(Collected data entries)

##########

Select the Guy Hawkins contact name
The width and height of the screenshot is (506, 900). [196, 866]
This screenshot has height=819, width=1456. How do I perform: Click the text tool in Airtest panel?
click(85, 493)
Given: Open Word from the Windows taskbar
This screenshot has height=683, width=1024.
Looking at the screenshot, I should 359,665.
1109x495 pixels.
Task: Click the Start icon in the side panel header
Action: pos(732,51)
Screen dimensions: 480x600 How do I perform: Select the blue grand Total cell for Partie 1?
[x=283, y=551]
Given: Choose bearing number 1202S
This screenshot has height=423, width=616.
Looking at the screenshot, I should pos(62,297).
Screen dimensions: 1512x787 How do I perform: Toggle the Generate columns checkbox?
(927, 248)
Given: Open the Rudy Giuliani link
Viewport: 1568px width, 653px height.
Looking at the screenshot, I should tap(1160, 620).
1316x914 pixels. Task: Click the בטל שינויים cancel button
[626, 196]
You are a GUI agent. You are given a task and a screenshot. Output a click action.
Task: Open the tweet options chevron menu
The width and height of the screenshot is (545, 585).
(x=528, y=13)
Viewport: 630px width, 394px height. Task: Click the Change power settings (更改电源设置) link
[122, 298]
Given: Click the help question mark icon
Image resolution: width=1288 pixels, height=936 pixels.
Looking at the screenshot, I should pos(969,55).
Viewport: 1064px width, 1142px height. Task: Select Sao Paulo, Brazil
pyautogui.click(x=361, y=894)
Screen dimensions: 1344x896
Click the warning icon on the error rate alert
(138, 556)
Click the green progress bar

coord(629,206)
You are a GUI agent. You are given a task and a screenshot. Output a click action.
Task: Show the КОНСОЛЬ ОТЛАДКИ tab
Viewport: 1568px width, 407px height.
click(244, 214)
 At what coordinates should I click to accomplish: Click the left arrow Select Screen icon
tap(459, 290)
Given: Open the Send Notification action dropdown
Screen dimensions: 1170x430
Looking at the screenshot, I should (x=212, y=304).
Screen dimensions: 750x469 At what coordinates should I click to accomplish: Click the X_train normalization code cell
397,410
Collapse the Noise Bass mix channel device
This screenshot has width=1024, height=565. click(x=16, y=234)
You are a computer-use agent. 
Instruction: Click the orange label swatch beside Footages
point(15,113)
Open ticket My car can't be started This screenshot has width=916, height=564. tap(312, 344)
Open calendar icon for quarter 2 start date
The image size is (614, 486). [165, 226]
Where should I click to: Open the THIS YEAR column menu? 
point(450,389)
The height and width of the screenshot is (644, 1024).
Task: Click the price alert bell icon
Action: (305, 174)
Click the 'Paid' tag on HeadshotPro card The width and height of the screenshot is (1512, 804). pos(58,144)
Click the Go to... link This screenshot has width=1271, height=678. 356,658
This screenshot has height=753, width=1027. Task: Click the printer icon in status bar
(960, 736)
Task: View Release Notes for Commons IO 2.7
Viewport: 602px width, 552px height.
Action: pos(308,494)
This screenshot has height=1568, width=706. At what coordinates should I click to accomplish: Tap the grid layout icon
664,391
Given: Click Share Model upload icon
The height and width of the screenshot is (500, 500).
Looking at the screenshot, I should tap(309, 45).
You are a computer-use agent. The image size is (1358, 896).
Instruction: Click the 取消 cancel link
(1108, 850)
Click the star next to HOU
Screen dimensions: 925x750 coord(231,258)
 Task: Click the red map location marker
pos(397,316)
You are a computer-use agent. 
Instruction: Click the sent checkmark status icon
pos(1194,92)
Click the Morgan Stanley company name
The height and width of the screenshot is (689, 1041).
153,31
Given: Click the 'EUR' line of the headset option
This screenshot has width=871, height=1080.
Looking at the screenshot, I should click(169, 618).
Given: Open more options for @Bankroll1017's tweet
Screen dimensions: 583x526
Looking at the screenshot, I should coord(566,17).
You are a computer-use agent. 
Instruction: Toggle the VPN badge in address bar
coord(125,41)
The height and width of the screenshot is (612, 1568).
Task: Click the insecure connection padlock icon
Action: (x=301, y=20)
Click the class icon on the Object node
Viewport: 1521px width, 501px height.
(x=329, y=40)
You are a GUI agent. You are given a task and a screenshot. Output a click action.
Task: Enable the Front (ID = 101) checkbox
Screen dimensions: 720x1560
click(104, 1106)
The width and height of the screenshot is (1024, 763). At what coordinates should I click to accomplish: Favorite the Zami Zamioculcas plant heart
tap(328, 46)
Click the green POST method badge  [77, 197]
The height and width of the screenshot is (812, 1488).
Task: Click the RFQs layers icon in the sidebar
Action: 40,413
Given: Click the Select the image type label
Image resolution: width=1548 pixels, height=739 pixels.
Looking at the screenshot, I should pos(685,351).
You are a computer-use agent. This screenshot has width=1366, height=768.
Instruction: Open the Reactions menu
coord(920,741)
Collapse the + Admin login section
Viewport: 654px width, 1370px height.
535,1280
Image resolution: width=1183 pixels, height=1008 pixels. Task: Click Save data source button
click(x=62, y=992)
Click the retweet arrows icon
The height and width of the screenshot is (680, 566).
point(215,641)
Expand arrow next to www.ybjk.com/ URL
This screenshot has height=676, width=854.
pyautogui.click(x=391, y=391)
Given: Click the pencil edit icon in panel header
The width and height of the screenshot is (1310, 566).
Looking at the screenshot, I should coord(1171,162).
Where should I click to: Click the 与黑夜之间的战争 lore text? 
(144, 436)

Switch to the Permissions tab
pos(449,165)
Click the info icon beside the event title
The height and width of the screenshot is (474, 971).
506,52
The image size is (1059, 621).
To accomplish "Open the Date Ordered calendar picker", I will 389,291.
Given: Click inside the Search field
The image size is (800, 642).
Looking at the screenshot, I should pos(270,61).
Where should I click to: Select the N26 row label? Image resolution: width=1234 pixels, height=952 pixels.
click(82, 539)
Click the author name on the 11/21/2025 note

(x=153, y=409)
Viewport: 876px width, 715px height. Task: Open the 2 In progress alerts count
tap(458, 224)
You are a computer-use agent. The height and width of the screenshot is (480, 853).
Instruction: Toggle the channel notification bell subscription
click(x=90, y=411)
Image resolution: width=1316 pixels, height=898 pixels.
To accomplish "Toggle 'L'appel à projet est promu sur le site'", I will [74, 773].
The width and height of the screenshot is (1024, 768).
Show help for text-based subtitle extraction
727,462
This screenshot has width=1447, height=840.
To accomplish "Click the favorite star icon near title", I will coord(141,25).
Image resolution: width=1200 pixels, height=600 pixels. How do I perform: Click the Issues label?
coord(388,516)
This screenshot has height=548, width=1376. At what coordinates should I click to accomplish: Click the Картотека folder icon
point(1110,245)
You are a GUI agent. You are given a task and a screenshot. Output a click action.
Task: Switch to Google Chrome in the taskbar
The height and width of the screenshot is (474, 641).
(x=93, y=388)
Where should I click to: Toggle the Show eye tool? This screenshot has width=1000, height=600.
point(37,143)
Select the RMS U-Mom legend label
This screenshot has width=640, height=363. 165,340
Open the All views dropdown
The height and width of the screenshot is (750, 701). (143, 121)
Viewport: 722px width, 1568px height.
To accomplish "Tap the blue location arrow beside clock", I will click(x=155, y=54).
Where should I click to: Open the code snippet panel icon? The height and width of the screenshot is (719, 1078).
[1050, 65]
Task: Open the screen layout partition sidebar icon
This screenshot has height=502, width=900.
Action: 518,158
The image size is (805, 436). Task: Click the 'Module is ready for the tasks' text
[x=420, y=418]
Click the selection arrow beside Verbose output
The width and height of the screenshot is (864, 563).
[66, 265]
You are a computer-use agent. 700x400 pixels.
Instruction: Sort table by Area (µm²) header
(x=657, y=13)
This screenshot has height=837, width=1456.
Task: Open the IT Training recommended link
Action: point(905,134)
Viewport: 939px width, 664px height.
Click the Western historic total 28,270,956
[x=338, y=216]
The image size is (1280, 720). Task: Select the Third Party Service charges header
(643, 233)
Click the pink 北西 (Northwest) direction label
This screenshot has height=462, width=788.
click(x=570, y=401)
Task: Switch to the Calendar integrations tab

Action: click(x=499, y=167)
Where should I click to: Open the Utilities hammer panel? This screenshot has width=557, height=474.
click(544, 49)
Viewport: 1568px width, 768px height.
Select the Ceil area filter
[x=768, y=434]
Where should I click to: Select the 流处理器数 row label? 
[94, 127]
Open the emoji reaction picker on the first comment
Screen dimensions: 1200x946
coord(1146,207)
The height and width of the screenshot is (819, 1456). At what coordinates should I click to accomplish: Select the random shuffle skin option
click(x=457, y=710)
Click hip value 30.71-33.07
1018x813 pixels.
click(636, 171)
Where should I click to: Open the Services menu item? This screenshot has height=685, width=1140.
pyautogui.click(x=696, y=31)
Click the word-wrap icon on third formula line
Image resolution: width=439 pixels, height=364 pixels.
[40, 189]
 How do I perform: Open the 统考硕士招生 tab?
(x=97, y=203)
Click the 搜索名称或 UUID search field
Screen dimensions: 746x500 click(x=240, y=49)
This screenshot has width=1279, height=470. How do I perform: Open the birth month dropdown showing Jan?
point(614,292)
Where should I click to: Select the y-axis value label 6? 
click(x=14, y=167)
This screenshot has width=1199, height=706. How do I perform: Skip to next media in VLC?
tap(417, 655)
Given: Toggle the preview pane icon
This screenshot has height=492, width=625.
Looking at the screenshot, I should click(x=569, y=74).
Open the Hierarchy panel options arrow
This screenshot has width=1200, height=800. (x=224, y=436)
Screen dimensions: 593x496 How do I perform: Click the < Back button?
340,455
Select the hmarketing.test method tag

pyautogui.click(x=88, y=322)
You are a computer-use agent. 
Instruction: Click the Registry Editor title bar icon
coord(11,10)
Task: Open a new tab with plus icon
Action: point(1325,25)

##########

All that belongs in the answer is an exact copy of the lines from the start of the records above through the line with "Given: Open Word from the Windows taskbar".

Select the Guy Hawkins contact name
The width and height of the screenshot is (506, 900). [196, 866]
This screenshot has height=819, width=1456. How do I perform: Click the text tool in Airtest panel?
click(85, 493)
Given: Open Word from the Windows taskbar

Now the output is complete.